As palavras são de Carla Lacerda, mãe de Lucas, o garoto de 22 anos que morreu eletrocutado no carnaval de São Paulo. Ela conversa neste momento com José Luiz Datena, no programa "90 Minutos", da Rádio Bandeirantes.

No último domingo, o estudante morreu eletrocutado depois de encostar-se a um poste com duas destas câmaras durante a passagem de bloco na rua da Consolação, no centro da capital.  

No local, as câmeras foram penduradas em um poste de sinalização, o que puxou a luz de um poste de energia, a partir de um fio esticado. Segundo o prefeito da cidade, João Doria (PSDB), o serviço foi feito “indevidamente e em condições técnicas inadequadas”. 

Explicações

Ao todo, 58 postes receberam câmeras. As 38 que já foram retiradas – pela Ilume, empresa municipal de iluminação pública – estavam, entre outros pontos, na região central e no bairro de Pinheiros. A prefeitura não informou se vai punir a Dream Factory. 

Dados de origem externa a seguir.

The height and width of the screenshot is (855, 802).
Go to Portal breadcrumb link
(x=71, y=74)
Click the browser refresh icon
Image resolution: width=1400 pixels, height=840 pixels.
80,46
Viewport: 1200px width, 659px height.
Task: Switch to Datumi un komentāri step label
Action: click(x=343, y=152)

Mais cedo, o Tribunal de Contas do Município (TCM) enviou ofício à prefeitura para pedir explicações em 48h sobre a instalação das câmeras, os padrões técnicos estabelecidos e a fiscalização. O Ministério Público também fez questionamentos. 

O secretário das Prefeituras Regionais, Cláudio Carvalho, garantiu à rádio que o folião terá segurança. Mais 700 guardas-civis foram convocados e a prefeitura usará 2 mil câmeras já em operação no monitoramento.